Biden and his national security team will also have a chance to catch up with European allies on the state of attempts to get Iran back into negotiations on submitting its nuclear industry to international inspections, Sullivan said.
Biden’s predecessor Donald Trump pulled the United States out of the international group managing the inspections deal, under which Iran was meant to have been rewarded with an eventual lifting of economic sanctions.
“We all have deep concerns about that program,” Sullivan said.
In Rome, the leaders of Britain, France, Germany and the United States will be “all singing from the same song sheet on this issue,” he said.
The Erdogan meeting, which Turkish media on Wednesday quoted Erdogan as saying was “likely” to happen in Glasgow, risks being less smooth for Biden.
Turkey is currently seeking $1.4 billion in compensation after Washington kicked the NATO ally out of its F-35 fighter jet program in retaliation for buying a Russian missile defense system.
The meeting would also come on the heels of a new diplomatic spat that saw Erdogan threaten to expel ambassadors from the United States and nine other Western nations over their support for a jailed Turkish civil society leader.
Erdogan, who accused the envoys of meddling in Turkey’s affairs, walked back the threat after the embassies issued statements pledging to stay out of Turkey’s domestic affairs.
Biden is first attending a Group of 20 summit in Rome this weekend before going to Glasgow for the COP26 UN climate conference, which opens Sunday and runs to November 12.
Rocky relationship
Erdogan has had a rocky relationship with Biden, whom he last met on the sidelines of a NATO summit in Brussels in June.
Turkey’s 2019 purchase of a Russian S-400 air defense system has been an irritant on ties, prompting Washington to block Ankara’s plans to purchase about 100 next-generation US F-35 planes.
Erdogan has insisted on compensation, saying Washington could pay back at least part of the $1.4 billion advance payment Turkey made for the F-35s through the delivery of older-generation F-16 fighter jets.
The F-35 issue will be the most important topic in his meeting with Biden, Erdogan said, adding that he would have a chance to directly confirm if Washington was willing to return the money through F-16 deliveries.

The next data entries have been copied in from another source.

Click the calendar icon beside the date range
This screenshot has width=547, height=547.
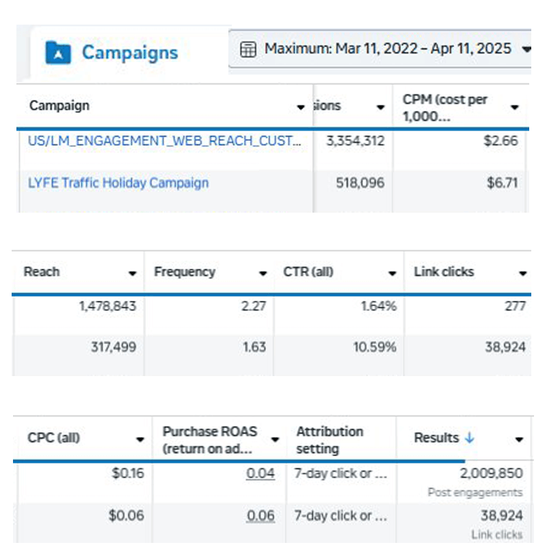(249, 49)
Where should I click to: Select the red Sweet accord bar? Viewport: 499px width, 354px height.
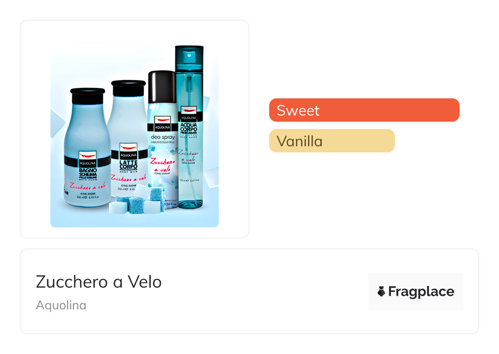tap(364, 110)
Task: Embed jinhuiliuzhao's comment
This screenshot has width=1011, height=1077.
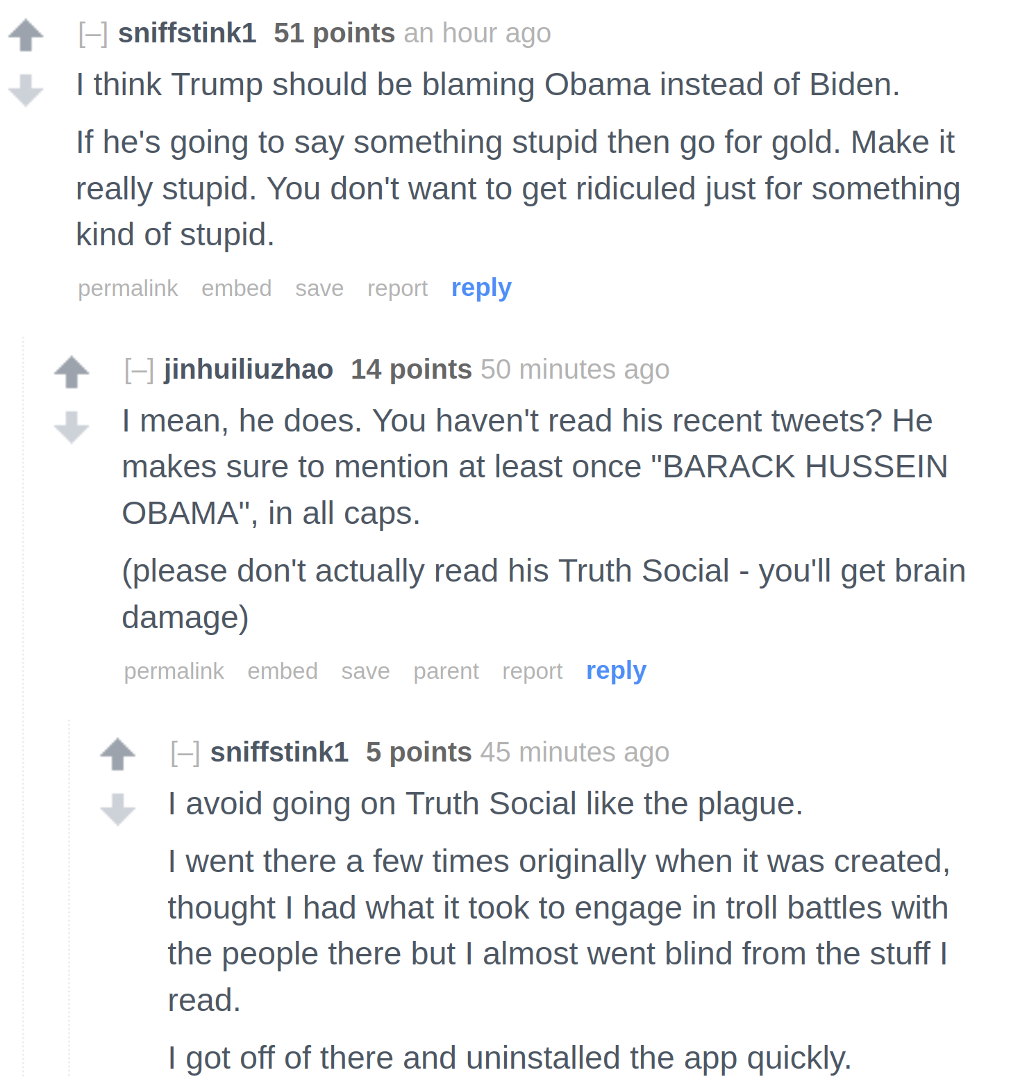Action: 283,671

If so, he said, “we will have worked out an agreement.”
Any military sales would have to be approved by the US Congress, where anti-Turkish sentiment is strong because of Erdogan’s record on human rights.
On Wednesday, US and Turkish military officials held talks in Ankara on winding up the cancelled F-35 stealth program.
The Pentagon said the officials met “to address remaining issues resulting from Turkey’s removal from the F-35 program, which was finalized on September 23.”